Universities pension fund will pay £152m for 49.9% in Airline Group, while BA, and easyJet  retain ownership
  • 19 November 2013 (Guardian)

National Air Traffic Services Heathrow

The new air traffic control tower at Heathrow airport run by the National Air Traffic Services. Photograph: David Levene

Thomas Cook, Virgin Atlantic, TUI Travel and Deutsche Lufthansa have agreed to sell most of their stakes in National Air Traffic Services (Nats) to Britain’s biggest pension fund.

The Universities Superannuation Scheme (USS) will pay £152m for 49.9% of the Airline Group, which owns 41.9% of Nats. The deal indirectly gives USS a 21% stake in Nats, which directs air traffic above the UK and handles more than 6,000 flights a day.

Thomas Cook and TUI each issued statements to the London Stock Exchange saying they sold their stakes for £38m and that Nats was not a core part of their operations.
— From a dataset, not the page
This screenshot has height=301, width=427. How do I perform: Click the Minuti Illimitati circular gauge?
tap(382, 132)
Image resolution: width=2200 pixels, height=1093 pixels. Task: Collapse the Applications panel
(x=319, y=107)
British Airways, easyJet and the Monarch Airlines retirement plan, the other owners of the Airline Group, will keep their stakes.
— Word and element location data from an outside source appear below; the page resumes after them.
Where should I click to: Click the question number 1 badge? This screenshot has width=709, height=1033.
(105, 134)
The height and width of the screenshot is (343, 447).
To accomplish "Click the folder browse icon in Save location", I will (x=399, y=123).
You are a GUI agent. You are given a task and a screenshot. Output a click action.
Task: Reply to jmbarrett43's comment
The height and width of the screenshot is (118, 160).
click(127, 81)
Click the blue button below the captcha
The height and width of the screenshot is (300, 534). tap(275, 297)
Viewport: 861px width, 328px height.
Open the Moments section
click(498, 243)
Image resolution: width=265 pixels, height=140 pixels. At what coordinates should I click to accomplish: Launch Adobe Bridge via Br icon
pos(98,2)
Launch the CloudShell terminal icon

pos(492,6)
A spokesman for the Airline Group said BA and easyJet were the two companies most reliant on Nats and that they kept their stakes to maintain their influence over operations.

Nats is controlled by the government, which has a 49% stake plus a special share. The government had intended to sell half its stake but ministers changed their minds when faced with a potential outcry over letting air traffic control out of public hands.

USS was considered a suitable buyer because it would be a long-term investor. Nats was controversially part-privatised by the Labour government in 2001.

Nats said: “As we continue to expand and develop, USS’s insight and expertise will undoubtedly benefit the continued growth of the business and we look forward to mutual future success.”

The travel companies had been looking to reduce their stakes in Nats for months. Other potential buyers were said to have included infrastructure companies and overseas air traffic controllers.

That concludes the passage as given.